• EXCERPTED PASSAGE
The bottom line is they want their parking lot clear, and probably really dont care how or what you use to clear the lot or how long it takes. Your bottom line is that you recoup enough money in the few (at least for us in NJ) times that you get to run your plow route to recover all the direct and indirect costs for that particular storm, as well as enough profits to cover all current and future repairs and ultimately replacement of your plow vehicle, so you can service these clients year in and year out.


----------



## wstwind

I charge based on snowfall totals:
1.5-4.9= $
5-7.9= $$
8-11.9= $$$
12+ = $$$$
payup payup payup


----------



## gt_racer50

I present a set price for a 2" snow, then it increases every 2" from there. I'm not going to take a beating on a freak 10" snow. The 2" price is competitive and after that, my time is worth something. Salt is at my descretion and is priced per bag put down. On a normal snow I try to tell them it would be x amount of bags, if we have super freezing temps, ice or whatever, it will require more salt to make the property safe and a different kind of salt for super cold conditions, and they know the price of all the different kinds of deicers. It's written on their contract. On the bills I include the time that we were there, temp, depth, conditions and the forcast for that time frame.


----------



## lawnandplow42

i do only driveways, and charge per push


----------



## LwnmwrMan22

I charge a flat fee / month, for 6 months.

If a lot is going to take an hour, for a 2-4" snowfall, and I want to make $100 / hour, then I charge $100 for 18 snow events for the season.

You can find information for your area on how many snow events and how much snow falls in your area for a given year.

I then take that total, $1800 and divide it in 6 equal payments, for November, December, January, February, March and April.

This means that the property's set rate is $300 / month for 6 months.

Some years, sure, I might have 22 snow events, but since I plow myself, I'm just out the extra diesel fuel.

I've got 15 accounts set up this way, some a little more than an hour, some a little less, but all with an hour minimum / snow event.

The customer doesn't know how much I am trying to charge / hour, since they're usually not at the lot while I'm plowing at 2 am to see just how long it takes.

I realize this won't work well with companies with employees, since the longer / more often you have people in a vehicle for you, the less you're going to make.

However, for me it works well, bringing in over $5,000 / month, even in November, December and January of this year when we didn't have any snow until February.

Since February, I've plowed 7 times, for an average of 15 hours / time, or roughly 135 hours.

Now it's mid 60's here in MN, and I'm sending out snowplowing invoices for April.

My receivables for the 2004-2005 season will be $30,600, for 135 hours worked, or $226 / hour, versus the average of 18 snow events like "average" I'd bring in just over $113 / hour.

• ENTRIES
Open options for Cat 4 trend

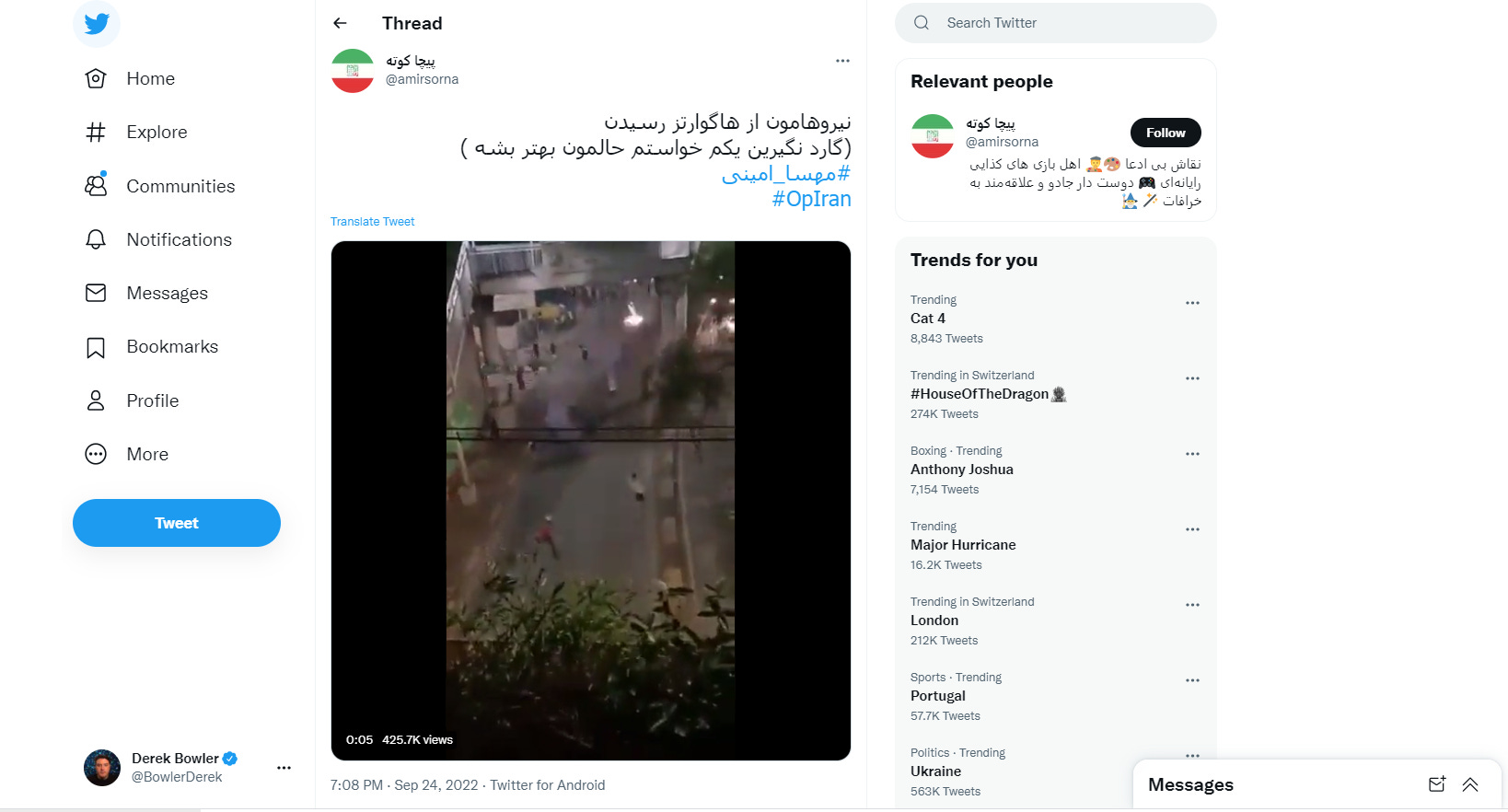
--
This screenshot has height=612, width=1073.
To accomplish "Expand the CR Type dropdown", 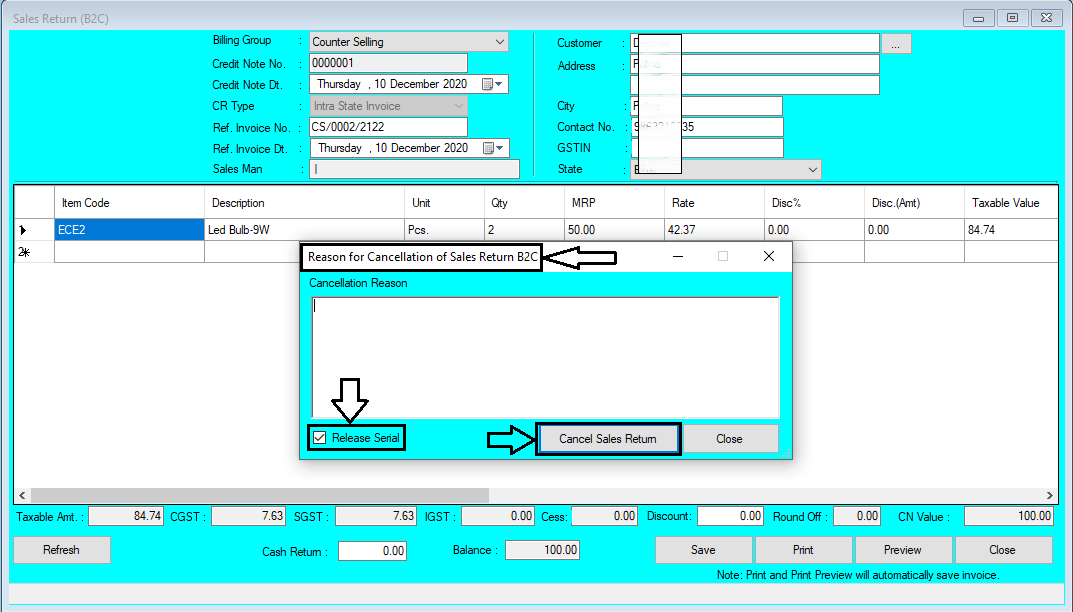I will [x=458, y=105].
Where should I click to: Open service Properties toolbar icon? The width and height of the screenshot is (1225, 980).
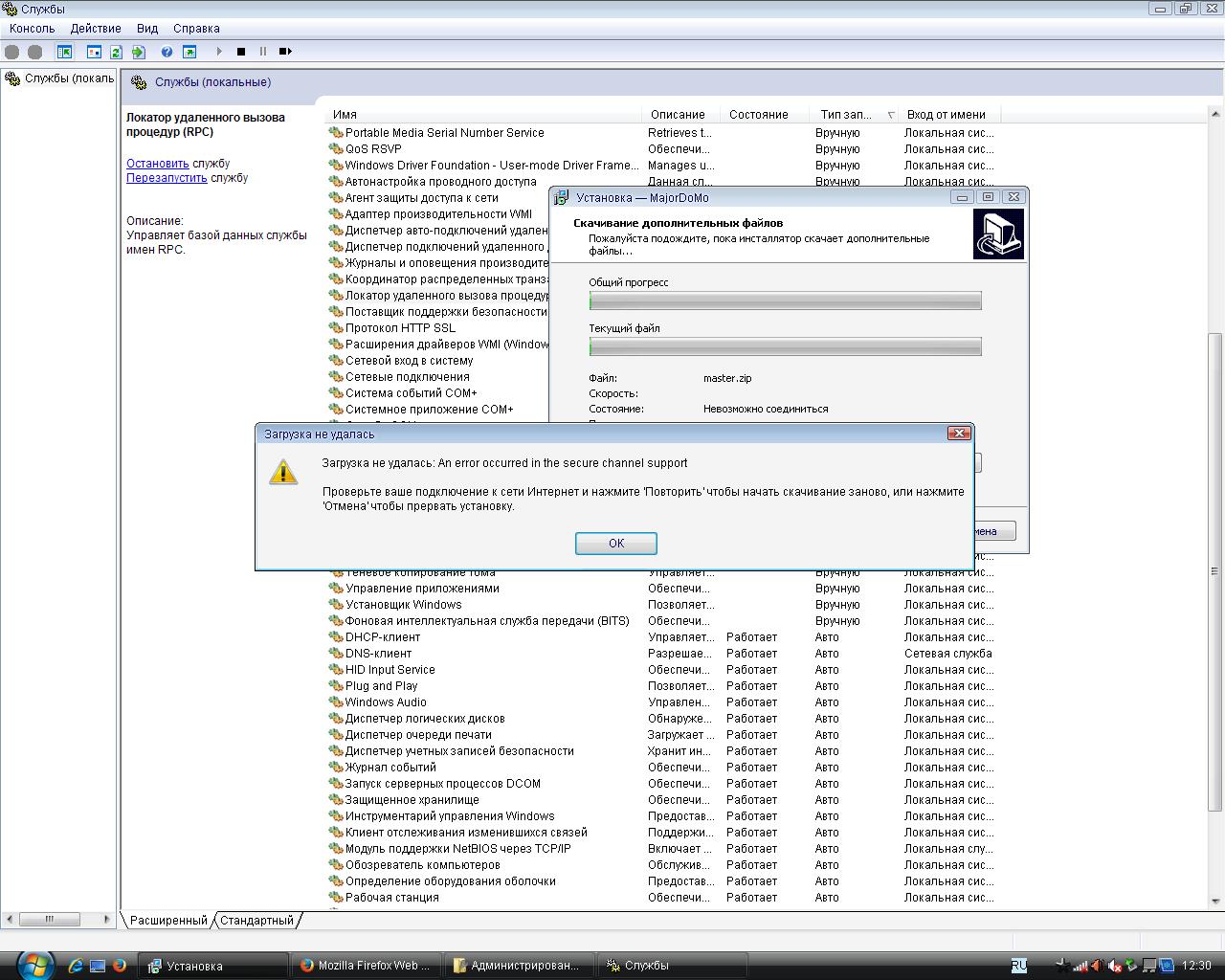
---
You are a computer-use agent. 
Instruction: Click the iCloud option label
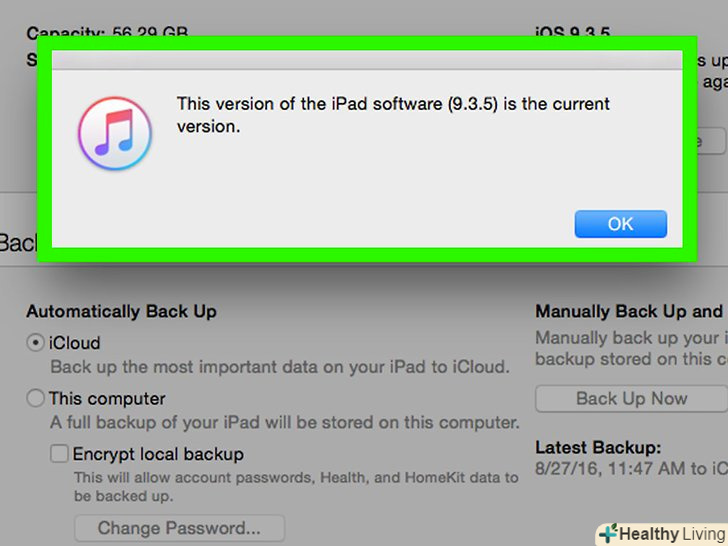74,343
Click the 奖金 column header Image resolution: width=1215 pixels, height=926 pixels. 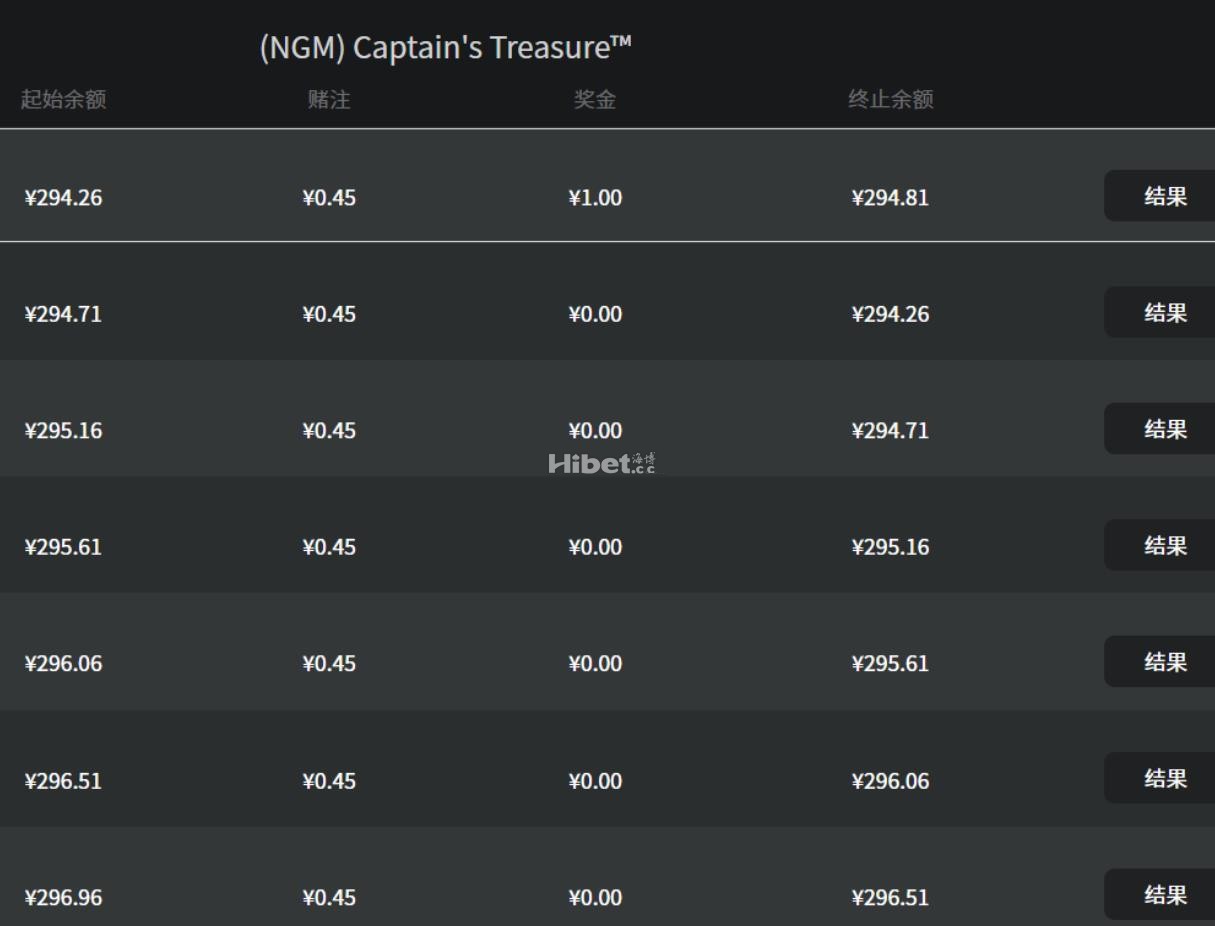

• SHORT EXERCISE
Please say how many accounts the flat-monthly-fee poster in the snow plowing thread above has set up that way.

• FINAL RESULT
15 accounts.